Sensitive data and a mobile workforce: How to make it work
Working on the run, while traveling or from home, has become the norm in today’s ever-changing work environment.
We have made great strides in mobile technology and solutions, but we still struggle to provide access to the data we need in an organised, logical and secure fashion.
There are multiple technologies and methods for meeting the needs of the mobile worker and the enterprise, but every mobile strategy will have to consider two key aspects: optimisation and security.
Optimising your information
Whether they’re in the office or connecting from afar, your employees can’t be inhibited from finding critical information quickly, easily and in the form they need.
And because optimising your information is an enterprise-wide initiative, it’s not something you achieve with a single piece of software or masterstroke of IT design. It takes a holistic look at the information critical to your business. You need to understand where the data is stored; what format it is in; how it is presented to the user; how you currently process it; and how you would ideally process it. With that understanding, you can focus on implementing the array of tools and strategies that bring those ideal processes to life.
Securing your information
Of course, the more mobile you make your information, the more critical it is to secure it and the access people have to it. How can you be sure unwelcome guests aren’t using the same routes your mobile workers use to access company information?
A personal mobile device can be lost or stolen. And your company’s IT staff can’t monitor and safeguard public computers in hotels and libraries.
Even your virtual private network (VPN) and other seemingly secure parts of your enterprise systems are not immune to attack — as this story about a compromised airport network makes clear.1 Signing in to the airport’s VPN was a two-step process, which is generally regarded as a best practice. But a combination of form-grabbing malware (which records the text you type into a form window) and screen-capture technology allowed hackers to conquer both steps, steal passwords and gain access.
So, does that mean you shouldn’t bother with multi-factor authentication? Not at all! But not all multi-factor authentication systems are created equal, and today, you need more than just a password to secure critical information. A two-factor authentication setup requires inputting something you know (e.g., a password) and something you possess. That possession may be a card that you swipe or scan, or it may be your phone or other personal device. In those cases, the system sends you a text, email or phone call, allowing you to acknowledge/verify the request to log in.
In the airport example from above, sophisticated malware was able to beat the two-factor sign-in process. For further security, then, you can look to three-factor authentication: In addition to something you know and something you possess, logging in requires something you “are” — like a biometric input, such as a fingerprint or iris scan.
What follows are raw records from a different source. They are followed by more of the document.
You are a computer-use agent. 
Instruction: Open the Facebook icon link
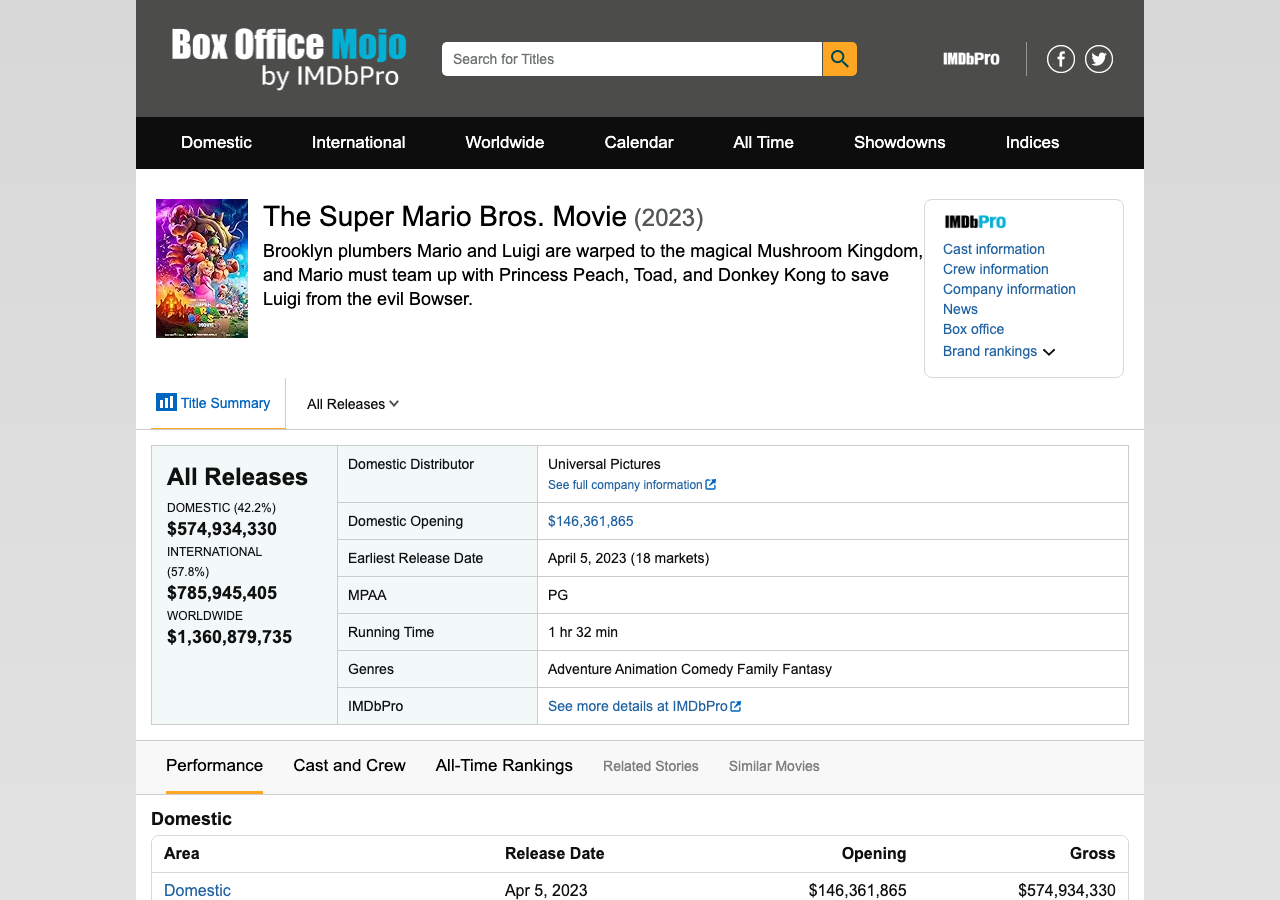pos(1060,59)
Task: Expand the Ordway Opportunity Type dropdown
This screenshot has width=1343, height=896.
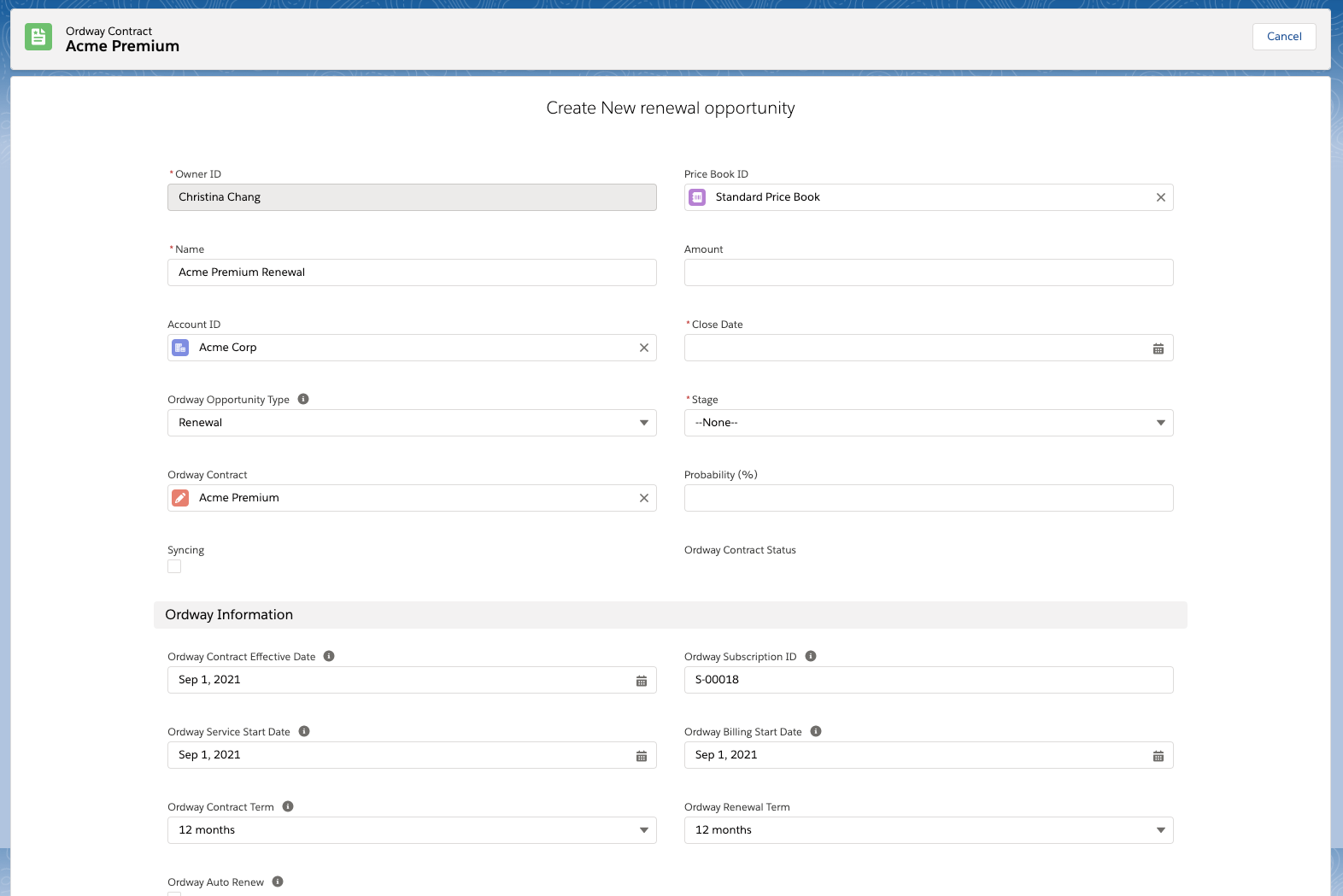Action: point(412,423)
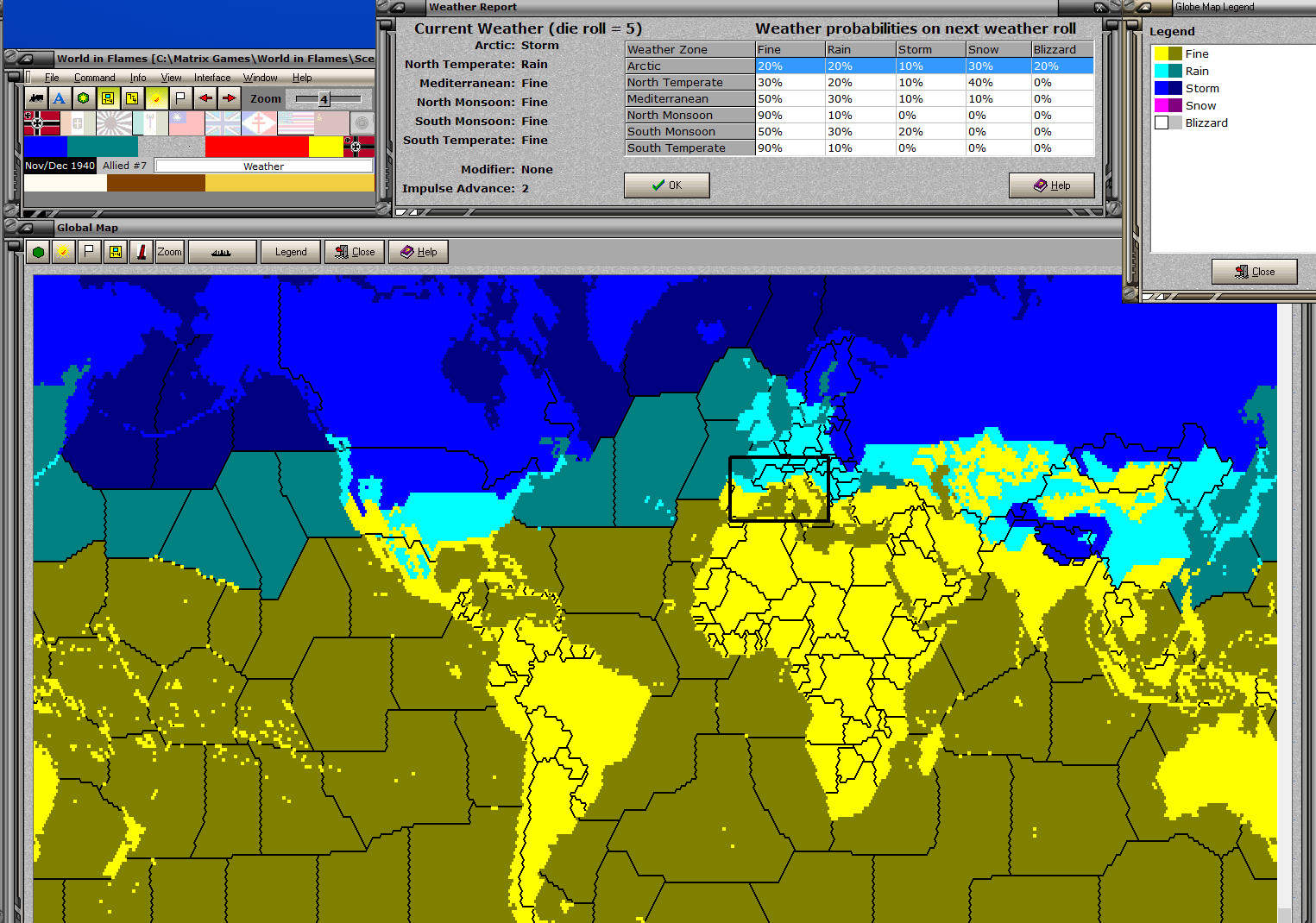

Because of the variety of threats out there, it’s critical to teach users how to use remote connectivity responsibly, along with making sure mobile devices (both bring-your-own (BYOD) and enterprise-provided) have up-to-date antivirus protection. Mobile device management (MDM) solutions provide IT with comprehensive controls including, but not limited to, the ability to enforce PINs, encryption, enforce updates and distribute and secure the applications they deem necessary to every mobile device in your network. MDM and other security protocols should be covered in your data governance policy.
Maintaining the flow of information throughout an organisation is a necessity, and it encompasses more than building connections for mobile workers. What is necessary is a thorough and intelligent design of information processes throughout the enterprise — with careful attention paid to how you protect critical information in all the environments it is now free to inhabit.